• DATA FOR REVIEW:
╔══
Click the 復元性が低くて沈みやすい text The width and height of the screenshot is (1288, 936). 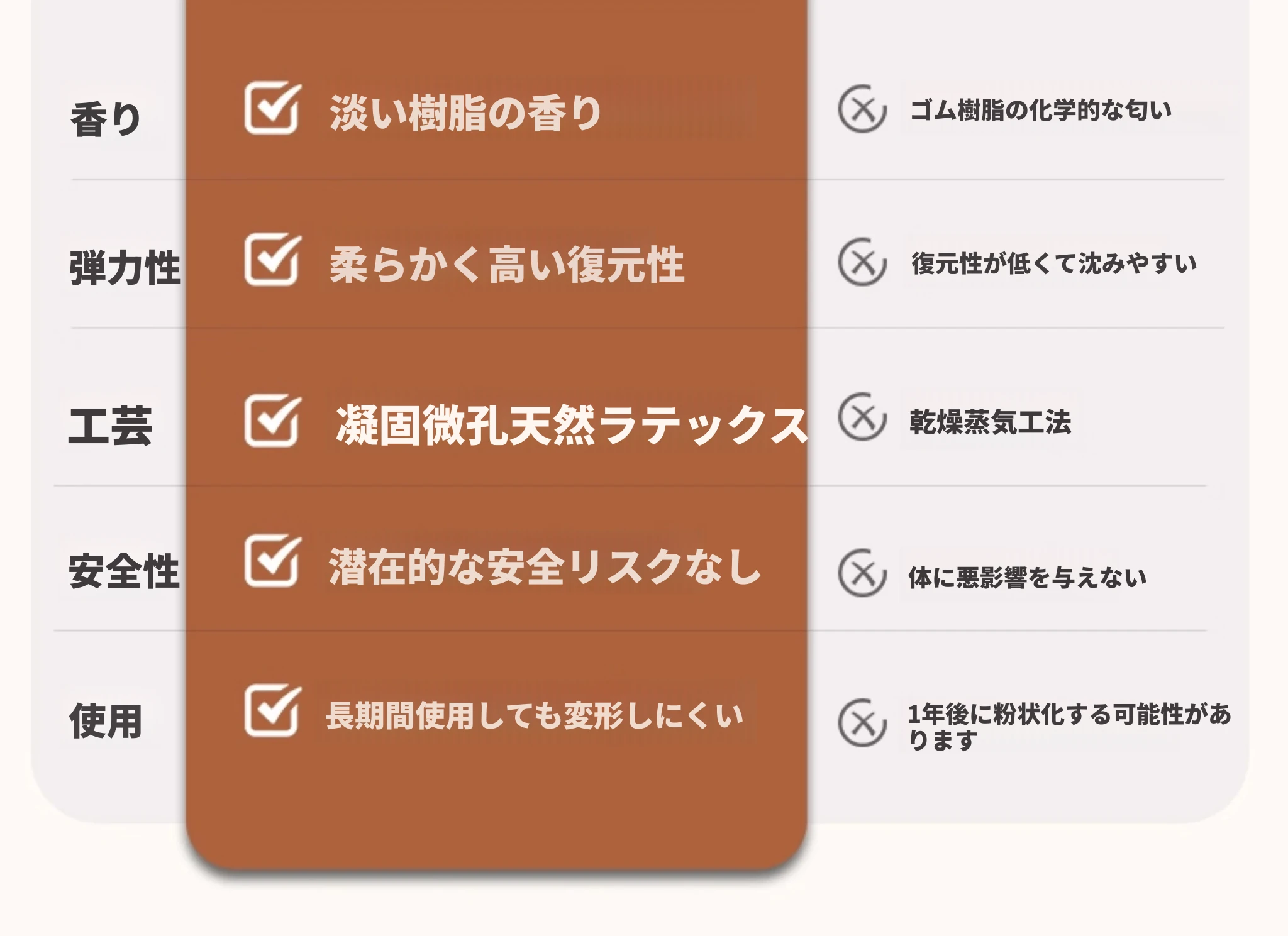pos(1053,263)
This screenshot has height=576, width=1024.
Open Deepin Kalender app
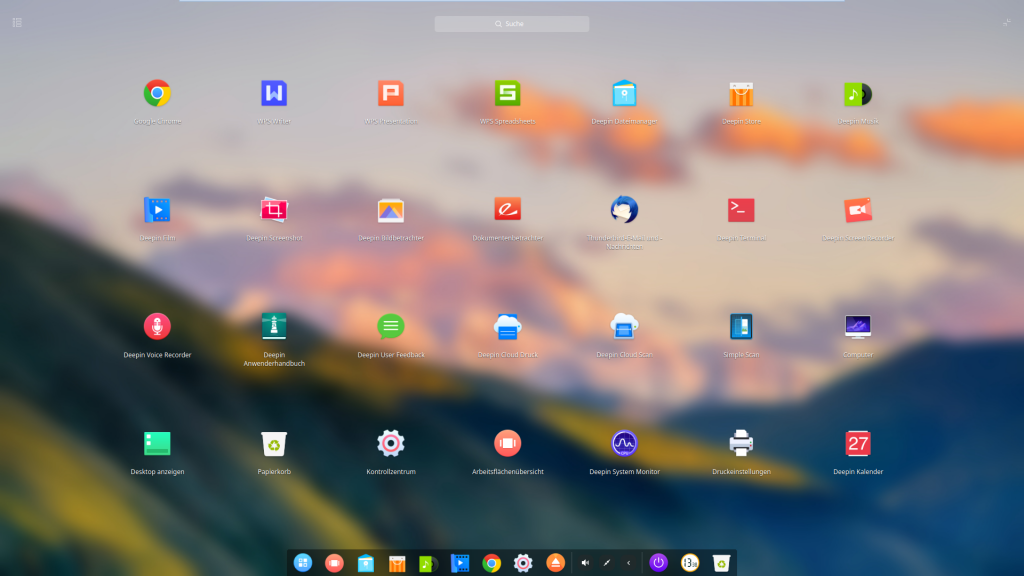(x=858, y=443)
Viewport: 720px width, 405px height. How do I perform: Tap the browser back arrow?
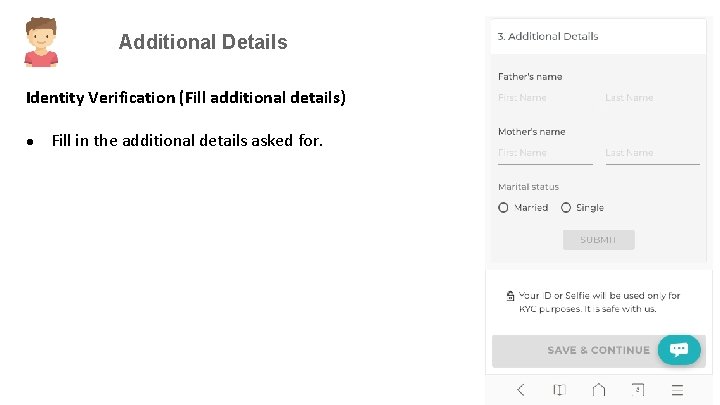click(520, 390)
╚══
• PROBLEM:
Without the pictures, repeat the line with "Open Deepin Kalender app" and every line after it to the end of the listing, and nothing else.

• REPLY TO THE TASK:
Open Deepin Kalender app
(x=858, y=443)
Viewport: 720px width, 405px height. How do I perform: Tap the browser back arrow?
click(520, 390)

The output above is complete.